WASHINGTON - The airport sector's troubled credit outlook will continue into 2010, and airport issuers' will likely experience more ratings downgrades and negative outlook actions during that time, Fitch Ratings warned in a report yesterday. However, it said the downgrades probably won't be worse than one or two notches.

Secondary hub airports and airports that service pleasure travel will be at the most risk, analysts said. For example, Fitch in January revised its outlook to negative from stable for the airport serving Las Vegas.

Analysts attributed the report's gloomy outlook to ongoing credit market troubles, monoline insurer credit downgrades, and the poor economy's impact on airport traffic. The agency downgraded or gave a negative outlook to all seven of the airport credits it rated during the past nine months.

The analysts noted that some airports have been subsidizing their costs in less-conventional ways. While the costs normally would be covered by airlines, the airports have instead deferred capital projects, drawn from their reserves, or restructured portions of their debt. This year, those tactics could be harder to use while still maintaining financial flexibility and could bring about credit actions, the agency warned.

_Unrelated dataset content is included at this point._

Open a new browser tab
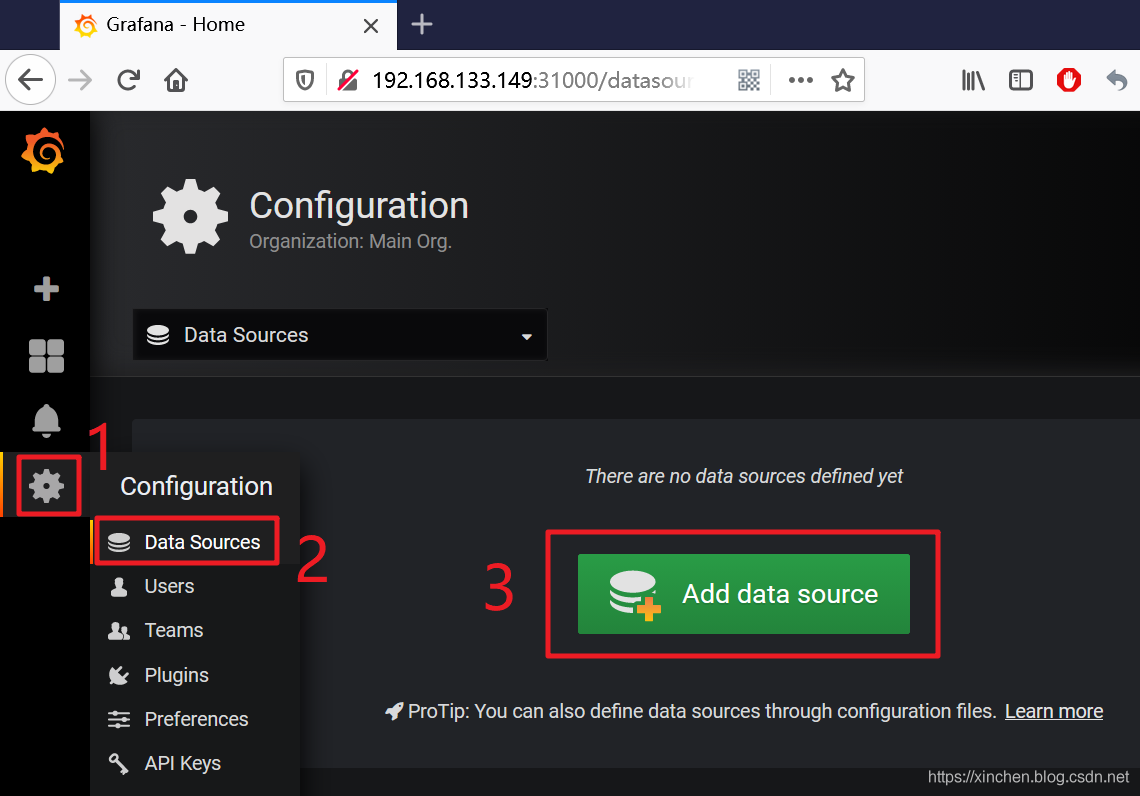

Forthcoming congressional and presidential actions could have an impact over the long term on airport finances, as well, analysts said in an interview.

Reauthorization legislation pending in the House for the Federal Aviation Administration would raise the limit on passenger facilities charges that airports could levy to $7 from $4.50.

"That actually could be credit positive," said Seth Lehman, who authored the report. But lawmakers could also impose new requirements that would raise airport costs, he noted.

One bright spot in the forecast is the short-term alternative minimum tax exemption for airport private-activity bonds that was implemented with the recovery act, Fitch said. The provision could allow airports to sell PABs at a lower cost. However, airports might also see the AMT provision as a chance to refund their debt with longer terms, which would ease costs in the near future but could negatively affect their credit, Fitch said.

Such an action "results in a more escalating debt service profile," said Mike McDermott, a senior transportation analyst for Fitch.

The report found that airports had a median of 335 days cash-on-hand in 2007, a large jump from 232 days in 2001. But those reserves probably will have to be used to preserve financial health for the sector in the short term, the report said.